● **Work task**
In this exercise, the entries below include pictures. Repeat exactly the lines from the line with "At what coordinates" to the line with "Where should I click to: Enter", including both, but without the pictures.

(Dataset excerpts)

::::::::

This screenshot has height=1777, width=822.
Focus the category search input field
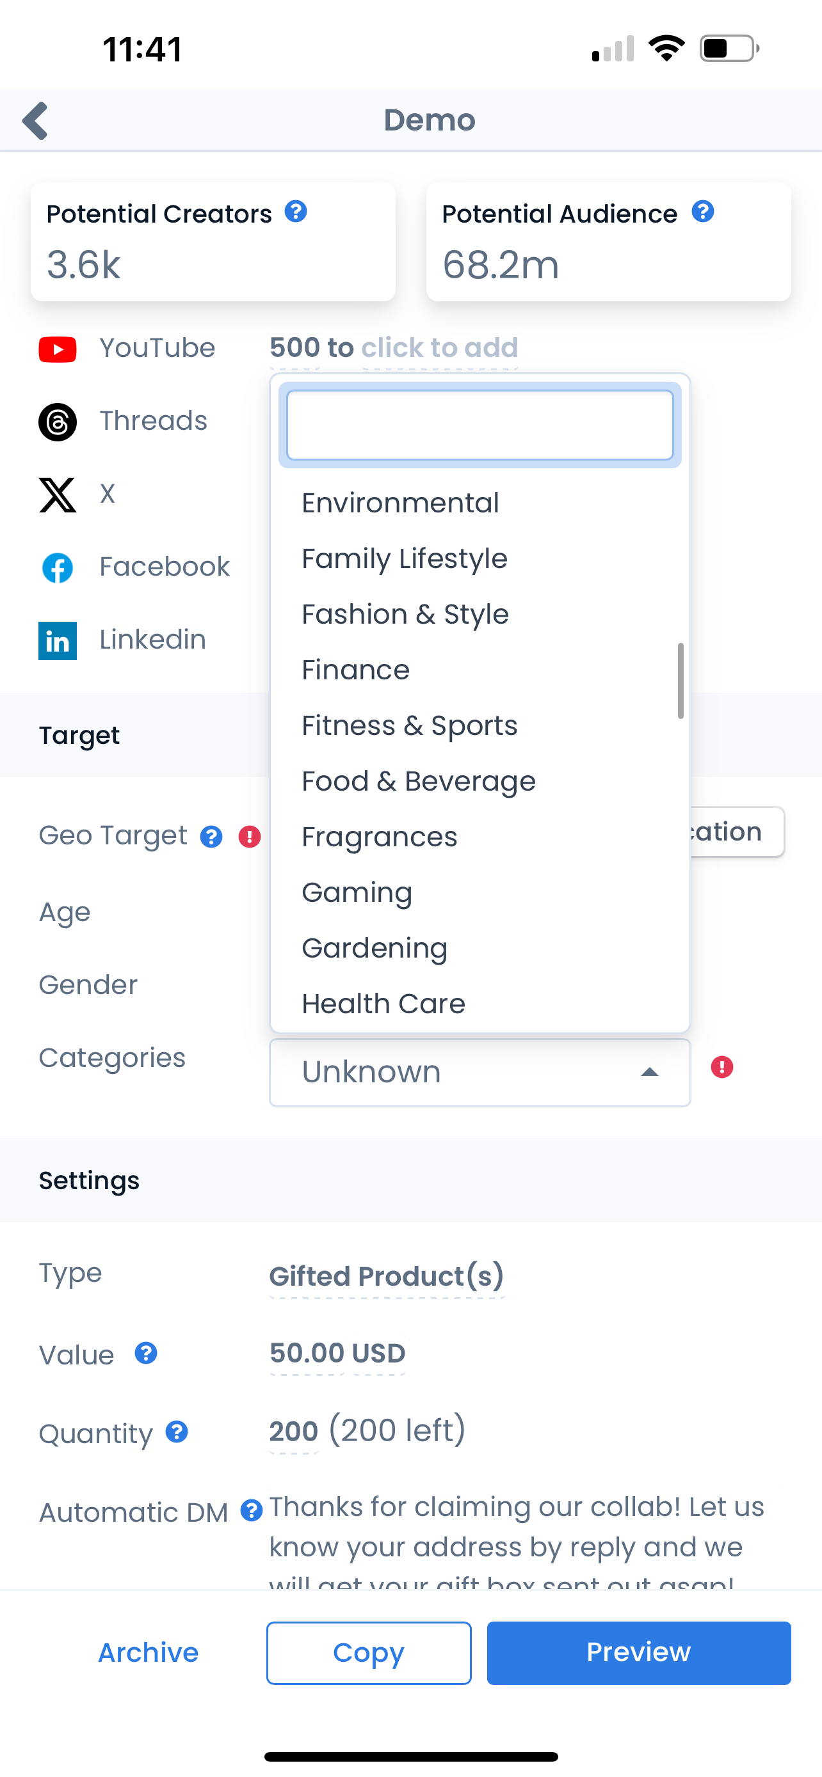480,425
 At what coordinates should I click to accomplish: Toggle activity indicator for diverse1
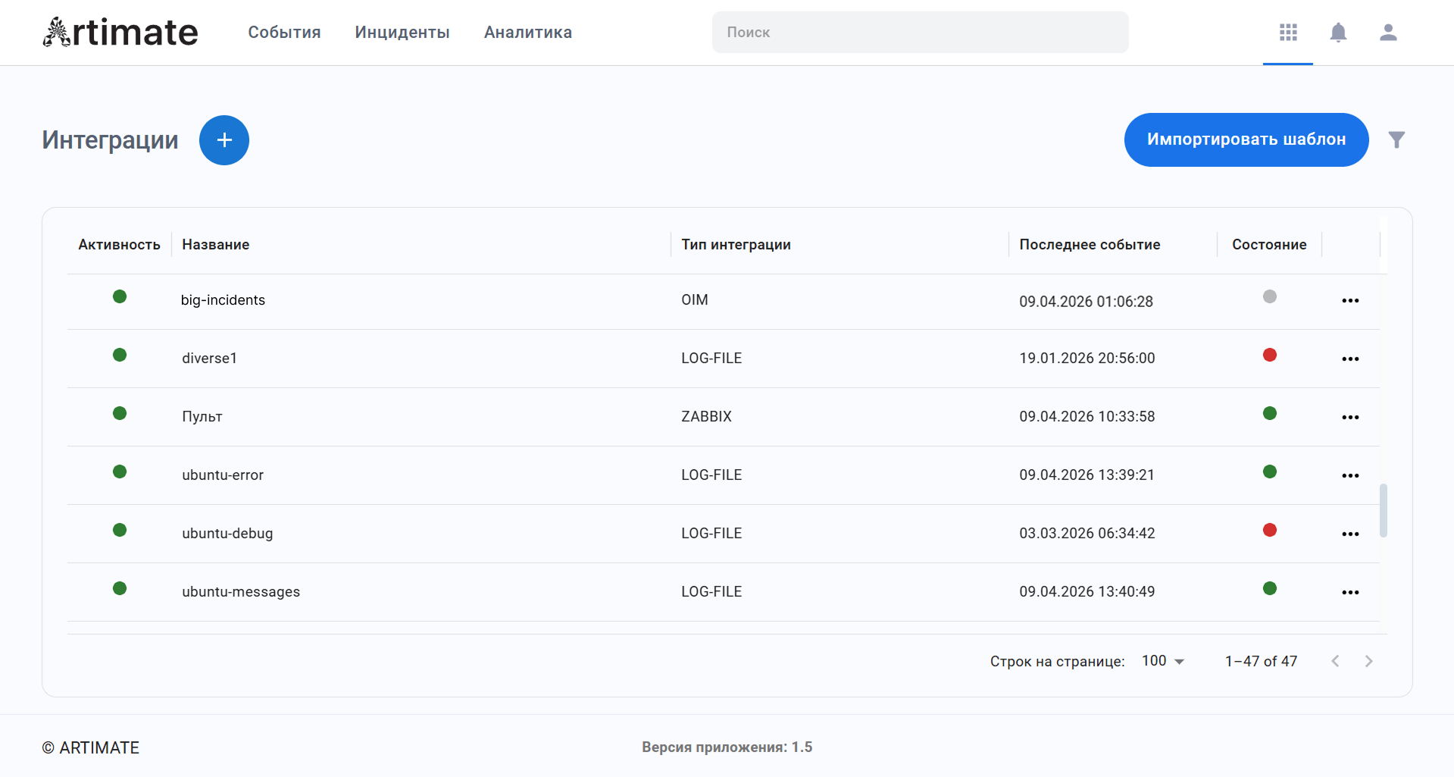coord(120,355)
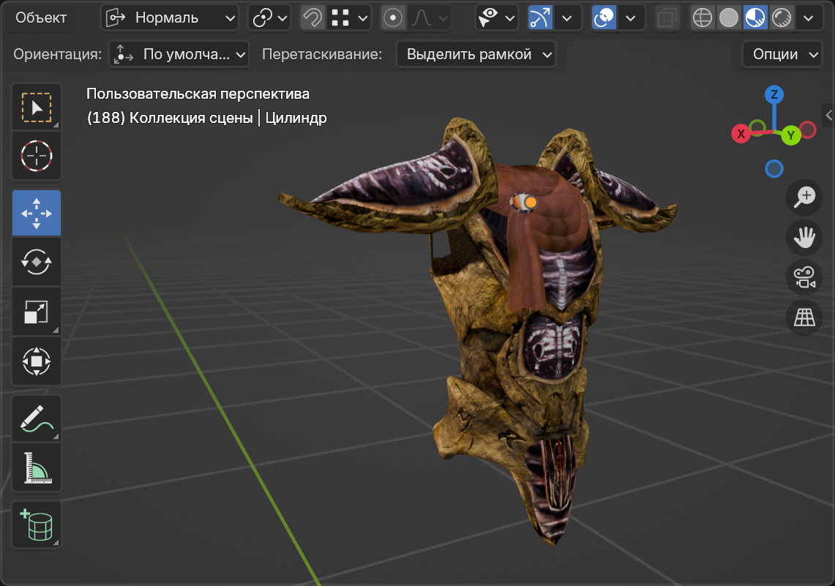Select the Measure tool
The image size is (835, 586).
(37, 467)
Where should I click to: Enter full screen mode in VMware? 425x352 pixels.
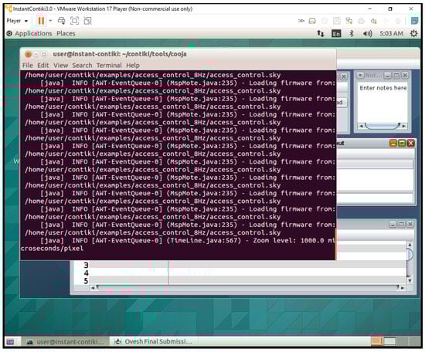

::::::::

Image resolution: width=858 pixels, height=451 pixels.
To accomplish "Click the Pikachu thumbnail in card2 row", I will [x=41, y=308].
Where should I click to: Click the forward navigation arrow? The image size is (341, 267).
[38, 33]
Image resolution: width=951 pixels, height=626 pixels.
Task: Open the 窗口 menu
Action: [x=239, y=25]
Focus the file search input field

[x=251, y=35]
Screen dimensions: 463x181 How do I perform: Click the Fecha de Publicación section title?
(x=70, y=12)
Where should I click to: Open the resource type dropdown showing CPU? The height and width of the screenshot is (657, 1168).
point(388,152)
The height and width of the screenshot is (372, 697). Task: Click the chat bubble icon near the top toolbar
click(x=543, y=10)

::::::::

● **Answer for this exercise**
 At what coordinates should I click to accomplish: Toggle activity indicator for diverse1
coord(120,355)
Select the Measure tool
The image size is (835, 586).
(37, 467)
Where should I click to: Enter full screen mode in VMware? 425x352 pixels.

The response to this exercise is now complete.